La cinta narra los cambios que se producen en un antiguo barrio de clase media americana, donde el anciano Walt Kowalski (Eastwood) sobrevive a la “invasión” inmigrante mientras trata de mantener intactos los valores de la América profunda. La entrada en escena de bandas callejeras juveniles saca a la luz los fantasmas del pasado del protagonista, que participó en la masacre de la Guerra de Corea y que deberá enfrentarse, en el ocaso de su vida, a un nuevo episodio de violencia.
Aunque la crítica ha señalado las conexiones entre Kowalski y Harry el sucio, yo sinceramente no las veo. Tal y como está contada, esta historia tiene muchas más reminiscencias del western (género del que Eastwood podría dar clases de doctorado), y tanto en estructura como personajes recuerda punto por punto a Sin perdón, película que lo consagró a nivel internacional en 1992.
En el fondo, Kowalski es un William Munny moderno, un personaje de vuelta de todo que se ve obligado a revivir un pasado violento del que no puede renegar. El barrio oprimido (pueblo del oeste), con gentes indefensas ante una banda juvenil (los malvados forajidos) y la intervención del justiciero (Kowalski/Munny) que pondrá fin al conflicto constituye una simbología demasiado evidente como para no ser apreciada.
Ahora bien, hay una diferencia fundamental entre ambas películas, que supone una evolución muy significativa en la obra de Eastwood, en su doble vertiente de narrador de historias y de estrella enfrentada a su propia leyenda negra. (Atención, que para desarrollar esta idea desvelaré los desenlaces: absténganse los que no las hayan visto): si bien en Sin perdón su protagonista se liaba al final a tiros hasta con el apuntador, confirmando la maldición de violencia que pesaba sobre él, en Gran Torino la opción es la inteligencia maquillada de violencia, una estratagema para hacer el bien que redime al personaje y lo libera de su carga opresora.

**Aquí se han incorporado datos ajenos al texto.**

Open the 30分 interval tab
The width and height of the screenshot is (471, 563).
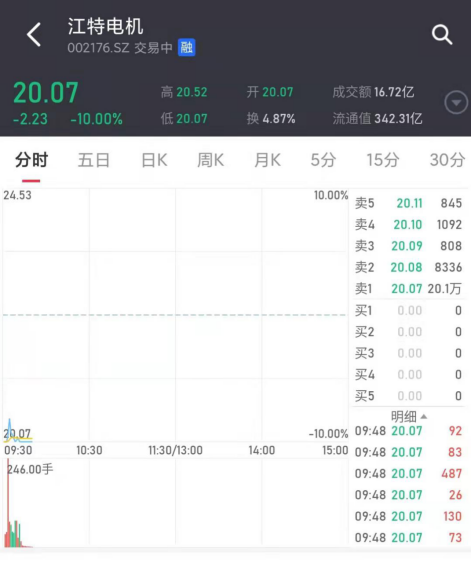(447, 160)
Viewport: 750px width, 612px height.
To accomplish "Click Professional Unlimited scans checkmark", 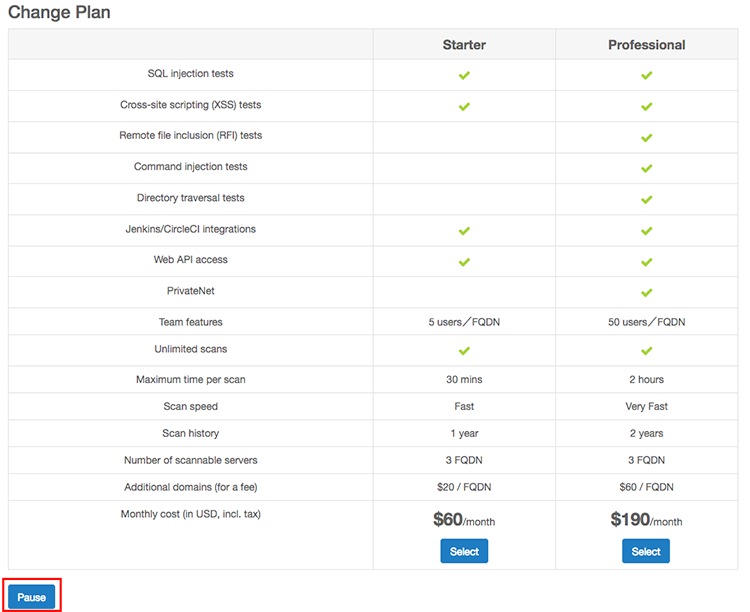I will click(x=646, y=351).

En una interpretación más libre, a mí me pareció que ese final suponía una declaración de intenciones del propio Eastwood respecto de su propio pasado. Puede que Gran Torino no sea una obra maestra, que sus diálogos flojeen y que la historia esté salpicada de esos molestos tópicos de los que hablaba en la entrada anterior, pero desde luego tiene una factura muy buena, un sentido del humor excelente y un desenlace que parece querer redimir a este viejo pistolero que, como si estuviera ya cansado de tanto empuñar armas, se ha limitado en su última película a apuntar con su dedo y disparar únicamente imágenes cargadas de fuerza, sabiduría e inteligencia.